OKX’s decentralized exchange aggregator suffered a $2.8 million exploit Tuesday night, according to several different security firms.
Blockchain security firm SlowMist suspects the attack and subsequent theft of funds occurred because the private key of the DEX’s proxy admin owner was leaked.
“We regret to inform you that a deprecated smart contract on OKX Dex has been compromised,” OKX posted on X. “We have taken immediate action to secure all user funds and revoke the contract permissions. We are working with relevant agencies to locate the stolen funds and will reimburse affected users with $370k.”

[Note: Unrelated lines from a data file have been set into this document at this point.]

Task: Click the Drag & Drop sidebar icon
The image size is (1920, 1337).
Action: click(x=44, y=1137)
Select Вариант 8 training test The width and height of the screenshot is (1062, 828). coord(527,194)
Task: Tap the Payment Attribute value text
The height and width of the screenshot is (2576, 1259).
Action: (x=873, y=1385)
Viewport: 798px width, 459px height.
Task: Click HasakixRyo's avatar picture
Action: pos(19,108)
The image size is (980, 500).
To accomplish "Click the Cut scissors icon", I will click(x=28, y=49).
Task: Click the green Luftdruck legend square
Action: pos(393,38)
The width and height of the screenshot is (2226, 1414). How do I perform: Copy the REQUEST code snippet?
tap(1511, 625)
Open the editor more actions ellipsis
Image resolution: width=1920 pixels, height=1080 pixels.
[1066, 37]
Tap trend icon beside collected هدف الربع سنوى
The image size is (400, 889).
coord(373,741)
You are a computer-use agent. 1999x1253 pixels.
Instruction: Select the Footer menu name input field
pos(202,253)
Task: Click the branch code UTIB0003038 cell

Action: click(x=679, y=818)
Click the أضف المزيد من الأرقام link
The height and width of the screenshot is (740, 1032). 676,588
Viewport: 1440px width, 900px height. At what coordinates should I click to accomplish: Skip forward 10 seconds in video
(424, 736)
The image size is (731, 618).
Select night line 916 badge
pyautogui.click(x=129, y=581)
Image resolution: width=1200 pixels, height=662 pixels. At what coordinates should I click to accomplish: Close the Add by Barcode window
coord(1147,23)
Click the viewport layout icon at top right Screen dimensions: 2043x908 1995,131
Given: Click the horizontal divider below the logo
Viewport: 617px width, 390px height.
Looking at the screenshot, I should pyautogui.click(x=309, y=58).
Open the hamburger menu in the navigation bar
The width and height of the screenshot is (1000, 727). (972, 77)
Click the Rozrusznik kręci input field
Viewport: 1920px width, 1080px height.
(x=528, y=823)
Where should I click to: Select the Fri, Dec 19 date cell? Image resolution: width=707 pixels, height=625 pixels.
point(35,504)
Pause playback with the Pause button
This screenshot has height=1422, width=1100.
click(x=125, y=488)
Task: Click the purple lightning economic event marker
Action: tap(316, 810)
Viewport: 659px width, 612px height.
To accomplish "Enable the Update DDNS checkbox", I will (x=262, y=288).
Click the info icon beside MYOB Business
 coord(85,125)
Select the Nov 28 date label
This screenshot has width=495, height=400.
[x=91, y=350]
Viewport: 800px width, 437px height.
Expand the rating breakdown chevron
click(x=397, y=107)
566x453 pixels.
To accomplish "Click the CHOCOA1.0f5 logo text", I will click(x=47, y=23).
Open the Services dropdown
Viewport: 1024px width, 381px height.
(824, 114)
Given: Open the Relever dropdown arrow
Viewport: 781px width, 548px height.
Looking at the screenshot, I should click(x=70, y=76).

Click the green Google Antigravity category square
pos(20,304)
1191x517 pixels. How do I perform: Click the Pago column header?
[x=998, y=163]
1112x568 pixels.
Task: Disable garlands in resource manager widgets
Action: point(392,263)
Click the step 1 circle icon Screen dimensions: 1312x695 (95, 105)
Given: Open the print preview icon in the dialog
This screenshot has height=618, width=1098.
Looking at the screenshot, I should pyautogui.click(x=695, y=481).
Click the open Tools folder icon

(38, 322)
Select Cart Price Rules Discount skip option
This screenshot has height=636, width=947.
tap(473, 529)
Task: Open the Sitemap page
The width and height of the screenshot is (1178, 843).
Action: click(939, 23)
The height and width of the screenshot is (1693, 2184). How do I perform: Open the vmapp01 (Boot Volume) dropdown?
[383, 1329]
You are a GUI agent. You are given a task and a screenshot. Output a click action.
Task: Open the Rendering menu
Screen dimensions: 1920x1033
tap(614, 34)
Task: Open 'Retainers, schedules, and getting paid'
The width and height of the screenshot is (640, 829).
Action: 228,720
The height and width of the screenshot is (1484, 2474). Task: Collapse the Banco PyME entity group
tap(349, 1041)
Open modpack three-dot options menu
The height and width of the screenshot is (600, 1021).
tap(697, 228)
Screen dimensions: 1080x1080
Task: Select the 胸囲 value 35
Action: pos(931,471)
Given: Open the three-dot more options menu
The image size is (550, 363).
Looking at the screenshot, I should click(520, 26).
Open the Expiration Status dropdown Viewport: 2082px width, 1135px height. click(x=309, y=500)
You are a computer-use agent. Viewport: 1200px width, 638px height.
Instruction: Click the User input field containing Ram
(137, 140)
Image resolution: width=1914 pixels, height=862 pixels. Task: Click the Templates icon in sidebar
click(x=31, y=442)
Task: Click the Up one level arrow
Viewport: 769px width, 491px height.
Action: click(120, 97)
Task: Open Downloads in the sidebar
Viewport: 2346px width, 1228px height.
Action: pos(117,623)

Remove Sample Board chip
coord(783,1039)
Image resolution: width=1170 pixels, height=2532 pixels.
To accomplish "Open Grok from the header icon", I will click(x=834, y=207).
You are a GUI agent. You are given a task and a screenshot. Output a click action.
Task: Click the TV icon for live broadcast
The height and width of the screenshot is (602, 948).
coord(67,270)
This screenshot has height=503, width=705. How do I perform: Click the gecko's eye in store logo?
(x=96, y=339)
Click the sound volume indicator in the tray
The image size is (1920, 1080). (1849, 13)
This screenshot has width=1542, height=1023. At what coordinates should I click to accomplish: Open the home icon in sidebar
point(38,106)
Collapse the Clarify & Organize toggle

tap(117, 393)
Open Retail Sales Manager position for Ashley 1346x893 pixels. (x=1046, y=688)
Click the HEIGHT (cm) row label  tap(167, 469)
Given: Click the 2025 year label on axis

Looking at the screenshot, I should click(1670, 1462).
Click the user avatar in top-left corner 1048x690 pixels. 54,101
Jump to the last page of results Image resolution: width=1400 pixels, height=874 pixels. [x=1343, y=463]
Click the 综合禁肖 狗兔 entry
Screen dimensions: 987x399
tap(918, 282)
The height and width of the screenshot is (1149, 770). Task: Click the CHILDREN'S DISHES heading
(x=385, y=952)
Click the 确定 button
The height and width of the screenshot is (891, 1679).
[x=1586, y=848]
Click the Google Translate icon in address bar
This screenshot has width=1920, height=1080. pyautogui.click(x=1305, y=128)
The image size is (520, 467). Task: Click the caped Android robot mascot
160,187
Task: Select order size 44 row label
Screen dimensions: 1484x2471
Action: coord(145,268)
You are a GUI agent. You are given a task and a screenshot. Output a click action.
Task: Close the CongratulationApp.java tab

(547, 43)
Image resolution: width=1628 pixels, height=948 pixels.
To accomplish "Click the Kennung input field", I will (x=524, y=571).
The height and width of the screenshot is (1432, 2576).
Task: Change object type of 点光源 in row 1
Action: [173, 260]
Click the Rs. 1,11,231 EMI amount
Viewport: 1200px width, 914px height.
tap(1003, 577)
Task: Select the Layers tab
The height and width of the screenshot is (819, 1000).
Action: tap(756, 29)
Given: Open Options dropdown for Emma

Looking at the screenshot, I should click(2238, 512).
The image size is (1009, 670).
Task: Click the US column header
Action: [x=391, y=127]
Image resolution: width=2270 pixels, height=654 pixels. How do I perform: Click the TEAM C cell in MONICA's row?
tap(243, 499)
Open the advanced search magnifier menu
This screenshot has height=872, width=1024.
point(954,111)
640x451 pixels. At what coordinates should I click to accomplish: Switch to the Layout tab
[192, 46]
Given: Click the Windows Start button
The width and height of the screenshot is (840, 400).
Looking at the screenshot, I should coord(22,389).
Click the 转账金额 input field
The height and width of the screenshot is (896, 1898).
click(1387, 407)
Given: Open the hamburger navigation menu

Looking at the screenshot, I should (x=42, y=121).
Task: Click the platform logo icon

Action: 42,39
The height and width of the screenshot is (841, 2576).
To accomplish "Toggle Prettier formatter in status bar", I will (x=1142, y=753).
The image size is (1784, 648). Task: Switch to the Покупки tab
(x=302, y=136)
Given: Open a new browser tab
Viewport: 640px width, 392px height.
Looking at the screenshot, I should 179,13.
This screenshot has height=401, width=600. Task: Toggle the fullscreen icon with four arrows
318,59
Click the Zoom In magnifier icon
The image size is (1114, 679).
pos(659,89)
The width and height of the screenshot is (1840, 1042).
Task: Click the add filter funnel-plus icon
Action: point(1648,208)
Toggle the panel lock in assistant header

Security consultancy Peck Shield also indicated that the OKX DEX had its private key leaked.
#PeckShieldAlert #OKX #DEX suffered a Private Key Leakage attack, resulting in ~$2.76M worth of cryptos being stolen.
Please *Revoke* your allowance if any, to https://t.co/uwzzJzNUHH pic.twitter.com/yOqAVR2HMR— PeckShieldAlert (@PeckShieldAlert) December 13, 2023
With the private key, the attacker upgraded a smart contract to a “new implementation.” SlowMist security analysts wrote on X that “the new implementation contact’s functionality is to directly call the claimTokens function of the DEX contract to transfer tokens. Subsequently, attackers began calling the DEX Proxy to steal tokens.” The attackers repeated this tactic successfully in 33 transactions, per Etherscan.
Blockchain analytics firm Arkham Intelligence, known for its crypto intelligence marketplace, indicated the exploiter “is tied to a number of hacks, including LunaFi, Uno Re, RVLT and more.” As such, Arkham created and funded a reward bounty worth about $2,300 to uncover who was responsible for the recent OKX DEX exploit.
The recent attack makes OKX DEX and its users the latest victims in the crypto ecosystem, following several exploits, hacks and scams in November, “the most damaging month this year,” per security firm CertiK on X.
Read more: November Is 2023’s Worst Month for Crypto Hacks and Fraud as $343 Million Is Stolen
Crypto exchange Poloniex suffered a $125 million loss, while HTX (formerly known as Huobi) and blockchain protocol Heco Chain saw roughly $85 million stolen in crypto. KyberSwap experienced flash loan attacks that resulted in $48 million leaving the platform. Each of these incidents occurred in November.
OKX, one of the largest cryptocurrency exchanges, had a 24-hour spot trading volume of more than $2.5 billion, surpassing Coinbase, Kraken and KuCoin, data from CoinMarketCap shows.
OKX DEX did not immediately respond to Unchained’s request to comment.